Member of the California State Assembly from the 63rd district
- In office November 25, 1947 – February 29, 1956
- Preceded by: Don A. Allen
- Succeeded by: Don A. Allen

Personal details
- Born: June 23, 1909 Nogales, Arizona, US
- Died: November 4, 1987 (aged 78) Redondo Beach, California, US
- Party: Republican
- Spouse: Mary Jean Weltner (m. 1948, d. 1953)
- Children: 2

Military service
- Branch/service: United States Navy
- Battles/wars: World War II

= G. Delbert Morris =

American politician (1909–1987)

G. Delbert Morris (June 23, 1909 – November 4, 1987) was a United States Republican politician who served in the California State Assembly for the 63rd district from 1947 to 1956.
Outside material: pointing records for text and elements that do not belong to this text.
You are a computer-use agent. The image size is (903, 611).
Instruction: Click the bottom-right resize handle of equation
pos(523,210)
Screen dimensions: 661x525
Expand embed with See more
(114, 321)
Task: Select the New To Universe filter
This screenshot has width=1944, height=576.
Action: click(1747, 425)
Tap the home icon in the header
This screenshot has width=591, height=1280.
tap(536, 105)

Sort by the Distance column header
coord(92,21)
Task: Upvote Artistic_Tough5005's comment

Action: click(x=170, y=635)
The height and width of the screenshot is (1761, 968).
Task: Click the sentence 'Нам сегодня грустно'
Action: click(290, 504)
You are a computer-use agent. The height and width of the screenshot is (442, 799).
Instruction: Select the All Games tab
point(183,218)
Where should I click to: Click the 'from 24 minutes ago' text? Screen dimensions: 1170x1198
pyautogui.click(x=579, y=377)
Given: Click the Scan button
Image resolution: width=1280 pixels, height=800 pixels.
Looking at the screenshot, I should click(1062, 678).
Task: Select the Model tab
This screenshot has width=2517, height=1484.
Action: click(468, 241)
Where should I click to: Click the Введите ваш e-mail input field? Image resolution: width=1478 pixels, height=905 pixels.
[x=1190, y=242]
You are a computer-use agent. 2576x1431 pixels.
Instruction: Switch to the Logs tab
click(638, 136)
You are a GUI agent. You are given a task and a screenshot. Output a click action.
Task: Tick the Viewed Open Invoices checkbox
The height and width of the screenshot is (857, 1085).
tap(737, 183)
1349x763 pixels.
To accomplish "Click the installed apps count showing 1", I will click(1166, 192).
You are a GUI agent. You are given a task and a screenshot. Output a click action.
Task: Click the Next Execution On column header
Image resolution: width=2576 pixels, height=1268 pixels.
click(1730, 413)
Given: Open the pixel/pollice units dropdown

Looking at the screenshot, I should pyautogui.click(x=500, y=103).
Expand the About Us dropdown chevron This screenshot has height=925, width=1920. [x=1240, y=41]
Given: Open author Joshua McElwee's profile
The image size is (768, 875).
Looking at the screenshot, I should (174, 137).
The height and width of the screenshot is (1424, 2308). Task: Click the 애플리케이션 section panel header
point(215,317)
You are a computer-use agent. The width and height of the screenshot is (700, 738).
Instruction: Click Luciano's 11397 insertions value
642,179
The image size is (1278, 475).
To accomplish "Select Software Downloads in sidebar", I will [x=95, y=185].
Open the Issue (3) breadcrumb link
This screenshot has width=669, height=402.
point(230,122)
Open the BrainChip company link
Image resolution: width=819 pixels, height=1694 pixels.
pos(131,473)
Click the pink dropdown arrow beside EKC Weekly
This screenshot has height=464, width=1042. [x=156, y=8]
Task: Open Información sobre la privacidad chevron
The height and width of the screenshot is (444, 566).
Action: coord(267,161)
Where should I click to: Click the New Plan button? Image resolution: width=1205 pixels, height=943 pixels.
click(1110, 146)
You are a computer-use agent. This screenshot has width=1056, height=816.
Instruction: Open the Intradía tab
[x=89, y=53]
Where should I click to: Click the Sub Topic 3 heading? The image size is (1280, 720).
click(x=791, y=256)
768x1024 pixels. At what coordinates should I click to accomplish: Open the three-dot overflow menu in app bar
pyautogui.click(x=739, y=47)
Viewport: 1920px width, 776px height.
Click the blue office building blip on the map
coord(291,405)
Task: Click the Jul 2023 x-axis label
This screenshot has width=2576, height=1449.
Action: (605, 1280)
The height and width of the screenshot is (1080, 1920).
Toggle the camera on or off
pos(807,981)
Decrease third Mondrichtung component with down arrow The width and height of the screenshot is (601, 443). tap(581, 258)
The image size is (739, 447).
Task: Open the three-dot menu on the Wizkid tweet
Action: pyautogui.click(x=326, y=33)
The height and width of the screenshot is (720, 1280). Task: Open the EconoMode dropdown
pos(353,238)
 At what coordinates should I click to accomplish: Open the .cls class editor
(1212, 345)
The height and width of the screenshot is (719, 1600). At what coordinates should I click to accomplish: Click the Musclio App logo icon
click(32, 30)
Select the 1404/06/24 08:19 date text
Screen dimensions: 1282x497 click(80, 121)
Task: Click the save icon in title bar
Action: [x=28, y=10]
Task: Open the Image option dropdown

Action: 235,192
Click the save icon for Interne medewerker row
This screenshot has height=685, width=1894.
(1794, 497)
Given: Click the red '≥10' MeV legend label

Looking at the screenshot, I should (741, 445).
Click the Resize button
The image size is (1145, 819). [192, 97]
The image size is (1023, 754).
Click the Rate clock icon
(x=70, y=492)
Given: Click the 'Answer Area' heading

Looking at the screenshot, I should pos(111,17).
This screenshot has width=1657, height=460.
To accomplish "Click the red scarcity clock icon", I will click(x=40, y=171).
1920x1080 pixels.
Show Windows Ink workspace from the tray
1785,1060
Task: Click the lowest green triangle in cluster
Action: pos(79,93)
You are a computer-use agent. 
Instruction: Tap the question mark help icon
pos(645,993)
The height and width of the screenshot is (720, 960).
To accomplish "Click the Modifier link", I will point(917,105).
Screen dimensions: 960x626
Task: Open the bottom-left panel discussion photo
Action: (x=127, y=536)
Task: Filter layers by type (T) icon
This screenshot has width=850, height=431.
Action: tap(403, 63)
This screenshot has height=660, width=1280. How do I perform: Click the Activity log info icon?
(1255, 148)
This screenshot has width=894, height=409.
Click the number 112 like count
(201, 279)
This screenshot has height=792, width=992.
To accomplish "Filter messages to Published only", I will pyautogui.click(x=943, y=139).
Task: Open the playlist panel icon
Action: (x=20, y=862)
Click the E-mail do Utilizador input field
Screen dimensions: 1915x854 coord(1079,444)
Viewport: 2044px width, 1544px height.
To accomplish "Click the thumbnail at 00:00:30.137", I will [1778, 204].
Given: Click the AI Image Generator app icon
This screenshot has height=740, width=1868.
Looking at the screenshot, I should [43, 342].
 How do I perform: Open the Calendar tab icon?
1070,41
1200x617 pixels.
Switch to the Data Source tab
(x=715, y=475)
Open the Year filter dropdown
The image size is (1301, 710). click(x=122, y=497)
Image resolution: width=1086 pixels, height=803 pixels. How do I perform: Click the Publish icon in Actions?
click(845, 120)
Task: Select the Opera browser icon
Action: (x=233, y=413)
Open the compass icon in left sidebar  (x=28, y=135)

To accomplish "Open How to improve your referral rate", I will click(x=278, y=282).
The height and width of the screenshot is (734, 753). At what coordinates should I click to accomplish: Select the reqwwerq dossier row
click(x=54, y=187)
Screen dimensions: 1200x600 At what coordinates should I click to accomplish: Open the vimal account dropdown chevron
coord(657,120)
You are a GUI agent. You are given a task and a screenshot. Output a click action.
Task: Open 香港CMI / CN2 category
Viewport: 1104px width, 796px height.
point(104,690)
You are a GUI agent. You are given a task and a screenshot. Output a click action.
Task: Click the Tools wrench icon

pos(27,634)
Morris was born in Nogales, Arizona. During World War II he served in the United States Navy. He was elected to the California State Assembly in 1948, and remained a member until his resignation in 1956, after having been found guilty of perjury concerning the sale of state liquor licenses. He was sentenced to two years in prison. In December 1961, Governor Edmund G. "Pat" Brown pardoned Morris.

He was survived by two daughters and his wife. He also served in the US Navy during World War II. He was aboard the USS Lexington in WWII when it sank, but survived.